The first action by Life Center people was blockading the ports of Baltimore and Philadelphia to prevent weapons from being shipped to Pakistan during the war against Bangladesh. By means of small craft and picket lines, longshoremen were persuaded not to load weapons. The same collective led Life Center people and others in a blockade on the New Jersey coast of weapons bound for Indochina. Unlike the Pakistan action, weapons were not actually prevented from departing on Navy ships. However, the direct action on the water and on land (sit-downs on the railroad tracks) encouraged U.S. sailors to defect and added publicity to the anti-war movement.
Through these and other campaigns (just now a campaign on the Namibia issue is being developed) Life Center people get ample chance to test theory by action, and to evaluate action by theory. Alternative institutions (e.g. a cooperative printing workshop) are also being developed. The values of the Life Center are such that the members who write books feel strong pressure to participate in campaigns, and the initiators of action feel strong pressures to do intellectual work. Just as important as the pressures, however, are the supports, which enable them to do what is scarcest for them — whatever that may be.
A Community of Scholar/Activists
The Philadelphia Life Center is a very young institution, still with many gaps and problems. However, its influence and that of the network it is part of — the Movement for a New Society — have grown quickly. That may be partly because it offers a very unusual synthesis in American life. Traditionally, citadels of learning are separate from areas of action. We see the gap bridged at the upper levels of social power, where “think tanks” serve the elites. What we are not used to is seeing the gap bridged at the lower levels of power. Whether the Life Center will fully become a community of scholar/activists, or activist/scholars, I cannot yet say, but after three years I can affirm its importance to me as one person who cares about reflection and action.
Reference: IISG/WRI Archive Box 72: Folder 2, Subfolder 1. We are grateful to WRI/London and their director Christine Schweitzer for their cooperation in our WRI project.

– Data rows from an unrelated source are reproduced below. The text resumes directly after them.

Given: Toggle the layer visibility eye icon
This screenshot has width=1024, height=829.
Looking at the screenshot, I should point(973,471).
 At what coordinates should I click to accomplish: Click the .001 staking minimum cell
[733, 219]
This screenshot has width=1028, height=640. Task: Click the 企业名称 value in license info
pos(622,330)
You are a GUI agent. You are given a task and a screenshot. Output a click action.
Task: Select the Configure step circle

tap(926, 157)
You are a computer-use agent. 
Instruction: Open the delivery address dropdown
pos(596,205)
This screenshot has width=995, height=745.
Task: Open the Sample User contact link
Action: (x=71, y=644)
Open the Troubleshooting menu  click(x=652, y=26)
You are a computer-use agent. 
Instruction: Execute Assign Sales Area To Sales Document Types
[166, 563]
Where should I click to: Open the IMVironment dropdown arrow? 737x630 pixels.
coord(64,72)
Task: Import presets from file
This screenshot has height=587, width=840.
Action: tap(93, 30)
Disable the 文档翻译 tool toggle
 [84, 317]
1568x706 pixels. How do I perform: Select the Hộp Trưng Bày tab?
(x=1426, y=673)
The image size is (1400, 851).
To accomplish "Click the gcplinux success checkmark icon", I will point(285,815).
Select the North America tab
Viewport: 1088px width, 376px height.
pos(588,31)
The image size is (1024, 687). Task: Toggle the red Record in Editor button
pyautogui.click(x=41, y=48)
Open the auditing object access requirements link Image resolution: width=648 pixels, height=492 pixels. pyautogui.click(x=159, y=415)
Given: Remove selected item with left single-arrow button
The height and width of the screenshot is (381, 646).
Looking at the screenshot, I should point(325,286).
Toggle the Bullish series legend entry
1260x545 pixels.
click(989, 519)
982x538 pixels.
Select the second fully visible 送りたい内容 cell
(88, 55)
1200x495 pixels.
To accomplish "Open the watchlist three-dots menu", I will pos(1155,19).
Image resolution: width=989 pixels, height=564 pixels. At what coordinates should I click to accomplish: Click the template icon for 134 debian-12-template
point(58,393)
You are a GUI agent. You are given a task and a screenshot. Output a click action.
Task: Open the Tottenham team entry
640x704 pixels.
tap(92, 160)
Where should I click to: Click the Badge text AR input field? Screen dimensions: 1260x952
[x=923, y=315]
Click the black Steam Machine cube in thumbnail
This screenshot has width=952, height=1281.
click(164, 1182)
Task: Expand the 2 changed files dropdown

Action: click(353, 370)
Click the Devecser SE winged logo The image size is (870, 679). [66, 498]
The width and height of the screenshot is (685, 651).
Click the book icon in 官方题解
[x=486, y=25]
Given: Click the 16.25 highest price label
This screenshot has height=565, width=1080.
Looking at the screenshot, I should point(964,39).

EDITOR’S NOTE: George Lakey is director of Training for Change and editor of the invaluable website Global Nonviolent Action Database. He has taught peace studies at Swarthmore College, Temple University, and the University of Pennsylvania, and was co-founder of Jobs with Peace Campaign, director of the Quaker Action Group and founder of Men Against Patriarchy. He has been the recipient of the Ashley Montague Peace Award, and has published six influential books and countless articles. Among his works are: Strategy for a Living Revolution , Exploring Nonviolent Action, and Strategy for Non-Violent Revolution. The website of Training for Change gives a more extensive biography and bibliography.